---- Quoted text
Periodic Reporting for period 1 - MELTDYN (Understanding the melting dynamics in turbulent flows)

Reporting period: 2022-05-01 to 2024-10-31

One of the major challenges in modelling climate change is to accurately predict the melting rate of icebergs and glacier, as this is connected to the albedo, the ocean currents, and ocean level. Current predictions for the melting of glaciers can be off by a factor of 100, and different melting models show inconsistencies—no general consensus of the cryospheric modeling has been reached yet.

The difficulties in describing the entire melting process stems from its multiscale nature (micrometers to kilometers) and the interaction between thermal, solutal, and viscous boundary layers and their complex interplay with the continuously reshaping (due to melting) boundary. To add, it is commonly believed that melting always smooths the shape. However, from examples in nature and from theoretical analysis, it is clear that flows around melting objects can create a rough (dimpled or 'scalloped') surface, dramatically increasing the difficulty of accurate predictions due to the complicated shape-flow interplay.

The complexity of such a system is immense. The heat-flux (describing the melting rate) depends on many factors and fully simulating the entire process using computers is not possible for the foreseeable future. The best one can do is to either study select naturally-occurring instances of icebergs and glaciers by means of field measurements—with its concomitants imperfections and uncontrollabilities—or to do the largest-attainable well-controlled experiments in the laboratory and to use the latest direct numerical simulations, to understand the fundamental underlying mechanisms, and from that predict to larger scales. This bottom-up approach has been highly successful in pipe and wind-tunnel flows, thermal convection, and rotating turbulence, and we believe this approach will also be successful here, and will allow us to predict transitions and scaling so desperately needed to predict these types of processes.
--------
| Written problem 1 |
Recast the rows as a numbered list, omitting blank lines, starting at the first line of the rows and ending at the line containing "(1629, 55).".
---- Excerpted records
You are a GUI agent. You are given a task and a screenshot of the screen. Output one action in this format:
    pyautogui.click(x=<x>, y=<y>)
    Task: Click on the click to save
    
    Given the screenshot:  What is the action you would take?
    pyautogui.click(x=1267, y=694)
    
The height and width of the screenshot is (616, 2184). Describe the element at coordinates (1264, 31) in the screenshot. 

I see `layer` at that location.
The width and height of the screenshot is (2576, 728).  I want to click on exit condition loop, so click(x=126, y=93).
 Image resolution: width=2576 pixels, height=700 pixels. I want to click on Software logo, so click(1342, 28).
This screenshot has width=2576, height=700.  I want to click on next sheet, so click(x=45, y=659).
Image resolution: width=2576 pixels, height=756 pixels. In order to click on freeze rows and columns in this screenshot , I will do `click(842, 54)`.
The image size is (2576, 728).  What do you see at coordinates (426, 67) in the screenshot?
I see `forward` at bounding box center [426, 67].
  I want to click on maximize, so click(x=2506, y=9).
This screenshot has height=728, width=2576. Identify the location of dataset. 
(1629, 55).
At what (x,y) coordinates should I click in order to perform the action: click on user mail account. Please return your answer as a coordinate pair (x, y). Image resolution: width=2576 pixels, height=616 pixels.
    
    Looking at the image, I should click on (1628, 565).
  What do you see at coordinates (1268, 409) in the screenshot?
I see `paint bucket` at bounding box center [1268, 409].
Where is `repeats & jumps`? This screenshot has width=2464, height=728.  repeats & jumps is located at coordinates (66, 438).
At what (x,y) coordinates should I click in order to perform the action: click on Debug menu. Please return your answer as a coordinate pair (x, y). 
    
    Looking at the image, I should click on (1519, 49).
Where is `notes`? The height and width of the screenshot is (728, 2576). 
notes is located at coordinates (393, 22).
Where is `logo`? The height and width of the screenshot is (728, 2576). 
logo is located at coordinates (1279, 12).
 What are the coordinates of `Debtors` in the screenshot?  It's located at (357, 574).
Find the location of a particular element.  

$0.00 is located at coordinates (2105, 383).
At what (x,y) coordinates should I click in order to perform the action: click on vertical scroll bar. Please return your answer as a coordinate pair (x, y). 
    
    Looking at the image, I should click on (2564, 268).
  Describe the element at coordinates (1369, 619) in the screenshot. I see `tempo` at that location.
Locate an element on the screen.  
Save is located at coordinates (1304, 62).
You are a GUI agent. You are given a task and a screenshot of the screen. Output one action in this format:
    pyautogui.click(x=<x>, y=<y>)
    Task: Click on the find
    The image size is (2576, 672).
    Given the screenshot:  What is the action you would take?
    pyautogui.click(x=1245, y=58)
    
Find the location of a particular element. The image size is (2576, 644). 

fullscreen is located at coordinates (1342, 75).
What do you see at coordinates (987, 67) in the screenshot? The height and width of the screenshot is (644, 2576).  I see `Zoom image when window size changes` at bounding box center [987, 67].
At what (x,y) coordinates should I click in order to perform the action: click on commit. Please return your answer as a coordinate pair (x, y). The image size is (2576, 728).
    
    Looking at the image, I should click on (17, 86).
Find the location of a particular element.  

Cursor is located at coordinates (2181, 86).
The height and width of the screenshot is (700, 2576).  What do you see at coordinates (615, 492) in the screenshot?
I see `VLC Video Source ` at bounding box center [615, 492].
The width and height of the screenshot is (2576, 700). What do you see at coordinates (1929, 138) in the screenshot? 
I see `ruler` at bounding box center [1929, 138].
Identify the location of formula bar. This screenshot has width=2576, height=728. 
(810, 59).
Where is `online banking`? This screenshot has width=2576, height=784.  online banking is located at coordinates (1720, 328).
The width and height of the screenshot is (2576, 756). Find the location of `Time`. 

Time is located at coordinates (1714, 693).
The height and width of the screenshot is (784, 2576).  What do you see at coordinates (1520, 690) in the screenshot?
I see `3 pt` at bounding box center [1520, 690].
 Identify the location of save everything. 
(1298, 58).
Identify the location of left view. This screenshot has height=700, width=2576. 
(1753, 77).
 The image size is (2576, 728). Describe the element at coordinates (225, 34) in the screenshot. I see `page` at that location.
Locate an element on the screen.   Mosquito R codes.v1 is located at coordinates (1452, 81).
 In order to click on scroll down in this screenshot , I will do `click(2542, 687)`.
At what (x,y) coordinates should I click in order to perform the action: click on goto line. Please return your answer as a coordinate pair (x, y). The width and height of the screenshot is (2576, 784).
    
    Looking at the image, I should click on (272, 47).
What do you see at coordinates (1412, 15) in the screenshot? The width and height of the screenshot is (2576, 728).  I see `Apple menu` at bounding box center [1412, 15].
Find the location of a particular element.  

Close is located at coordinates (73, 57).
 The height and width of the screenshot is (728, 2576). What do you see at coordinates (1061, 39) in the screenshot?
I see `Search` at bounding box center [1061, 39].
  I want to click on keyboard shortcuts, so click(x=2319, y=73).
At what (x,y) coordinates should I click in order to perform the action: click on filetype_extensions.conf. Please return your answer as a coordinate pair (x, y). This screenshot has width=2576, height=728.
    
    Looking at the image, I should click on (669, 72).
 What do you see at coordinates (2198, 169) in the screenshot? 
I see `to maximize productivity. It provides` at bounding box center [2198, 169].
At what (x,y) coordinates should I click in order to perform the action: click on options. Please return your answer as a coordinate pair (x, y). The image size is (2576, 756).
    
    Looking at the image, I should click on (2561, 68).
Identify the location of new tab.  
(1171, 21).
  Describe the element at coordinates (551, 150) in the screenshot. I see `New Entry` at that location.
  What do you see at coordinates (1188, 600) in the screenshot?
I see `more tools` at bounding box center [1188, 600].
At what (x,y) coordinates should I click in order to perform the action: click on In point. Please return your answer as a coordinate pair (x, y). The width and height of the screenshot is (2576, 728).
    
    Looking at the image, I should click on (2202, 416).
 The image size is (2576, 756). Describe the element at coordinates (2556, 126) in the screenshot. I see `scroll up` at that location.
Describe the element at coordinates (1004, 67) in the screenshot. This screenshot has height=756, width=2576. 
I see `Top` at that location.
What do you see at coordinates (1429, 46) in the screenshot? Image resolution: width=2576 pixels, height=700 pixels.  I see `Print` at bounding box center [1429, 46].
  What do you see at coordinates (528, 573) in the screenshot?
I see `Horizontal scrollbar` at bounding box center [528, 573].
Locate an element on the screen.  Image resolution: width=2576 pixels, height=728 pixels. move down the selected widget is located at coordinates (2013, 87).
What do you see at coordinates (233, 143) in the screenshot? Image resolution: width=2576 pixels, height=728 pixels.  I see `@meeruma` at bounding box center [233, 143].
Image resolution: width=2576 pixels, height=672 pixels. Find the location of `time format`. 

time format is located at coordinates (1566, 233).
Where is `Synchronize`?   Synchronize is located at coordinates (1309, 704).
--------
| Written problem 2 |
According to the MELTDYN report, by what factor can current predictions for the melting of glaciers be off?

| Response 1 |
1. You are a GUI agent. You are given a task and a screenshot of the screen. Output one action in this format:
2.     pyautogui.click(x=<x>, y=<y>)
3.     Task: Click on the click to save
4.     Given the screenshot:  What is the action you would take?
5.     pyautogui.click(x=1267, y=694)
6. The height and width of the screenshot is (616, 2184). Describe the element at coordinates (1264, 31) in the screenshot. 
7. I see `layer` at that location.
8. The width and height of the screenshot is (2576, 728).  I want to click on exit condition loop, so click(x=126, y=93).
9.  Image resolution: width=2576 pixels, height=700 pixels. I want to click on Software logo, so click(1342, 28).
10. This screenshot has width=2576, height=700.  I want to click on next sheet, so click(x=45, y=659).
11. Image resolution: width=2576 pixels, height=756 pixels. In order to click on freeze rows and columns in this screenshot , I will do `click(842, 54)`.
12. The image size is (2576, 728).  What do you see at coordinates (426, 67) in the screenshot?
13. I see `forward` at bounding box center [426, 67].
14.   I want to click on maximize, so click(x=2506, y=9).
15. This screenshot has height=728, width=2576. Identify the location of dataset. 
16. (1629, 55).

| Response 2 |
By a factor of 100.